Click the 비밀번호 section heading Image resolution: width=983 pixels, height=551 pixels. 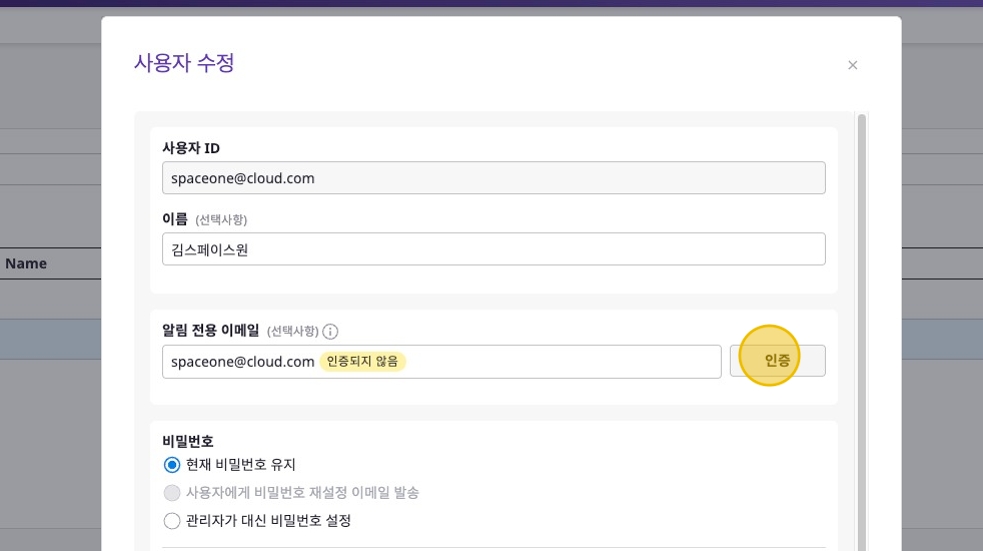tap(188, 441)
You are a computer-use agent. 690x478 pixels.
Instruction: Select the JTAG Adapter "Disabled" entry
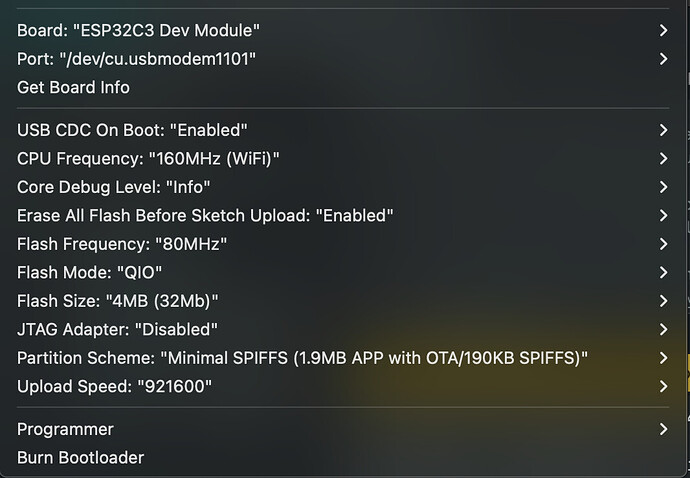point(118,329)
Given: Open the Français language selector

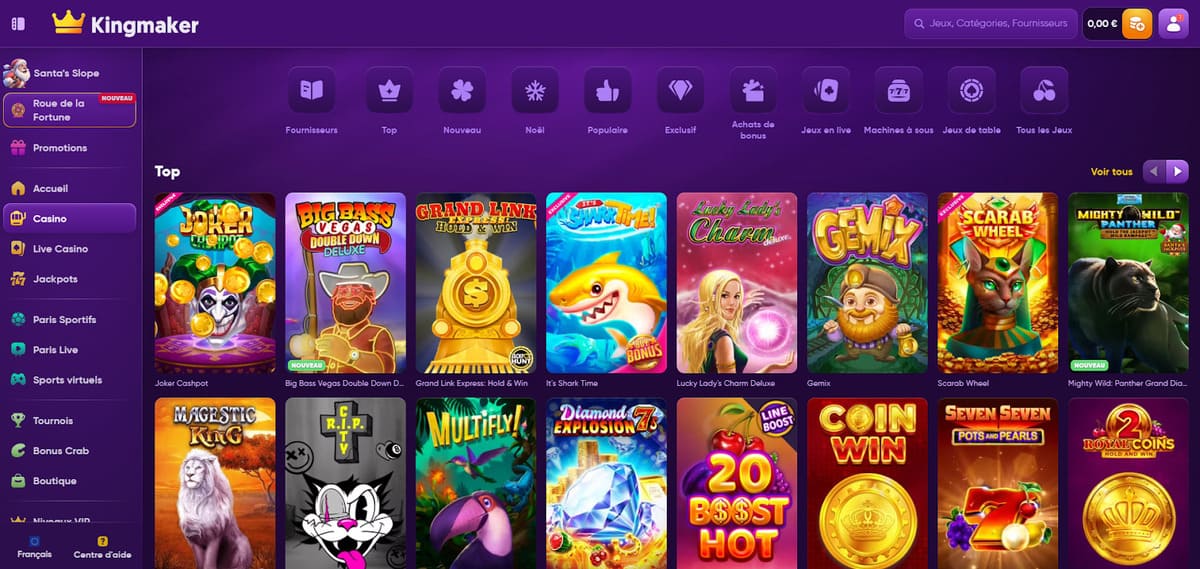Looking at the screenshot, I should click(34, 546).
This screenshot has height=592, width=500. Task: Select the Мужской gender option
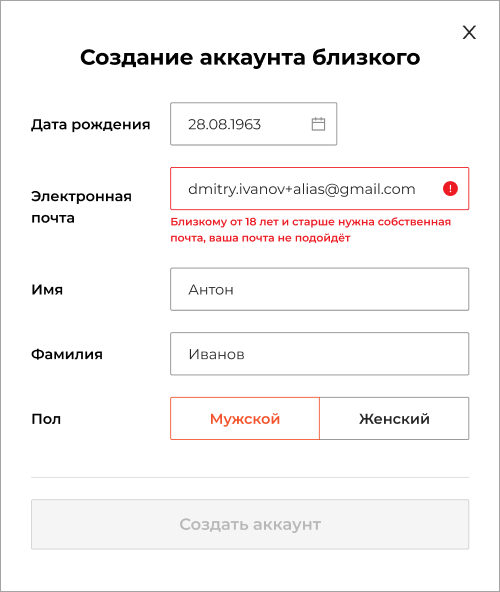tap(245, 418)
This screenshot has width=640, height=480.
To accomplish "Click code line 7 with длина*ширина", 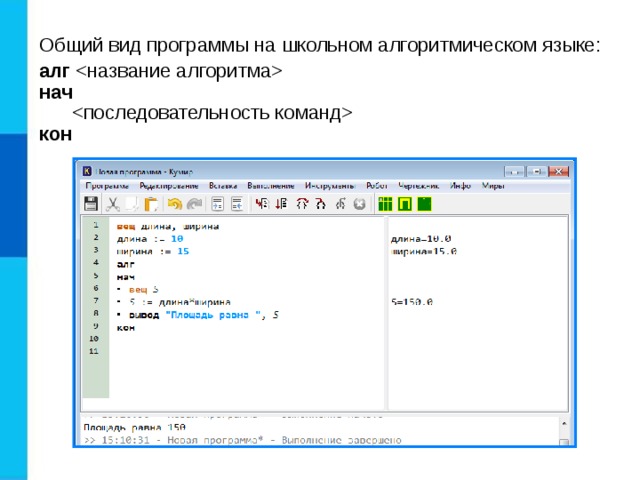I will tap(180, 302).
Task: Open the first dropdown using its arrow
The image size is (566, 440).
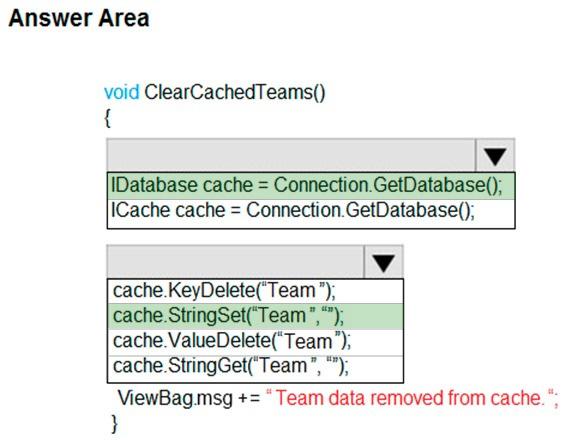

**Task directions**
Within the listing above, the lines from the one with "Instruction: Select the" through the one with "This screenshot has width=640, height=480." are to be given again word for word. Do not include pictures.

**Task solution**
Instruction: Select the JTAG Adapter "Disabled" entry
point(118,329)
Given: Open the Français language selector

Looking at the screenshot, I should click(34, 546).
This screenshot has height=592, width=500. Task: Select the Мужской gender option
tap(245, 418)
This screenshot has width=640, height=480.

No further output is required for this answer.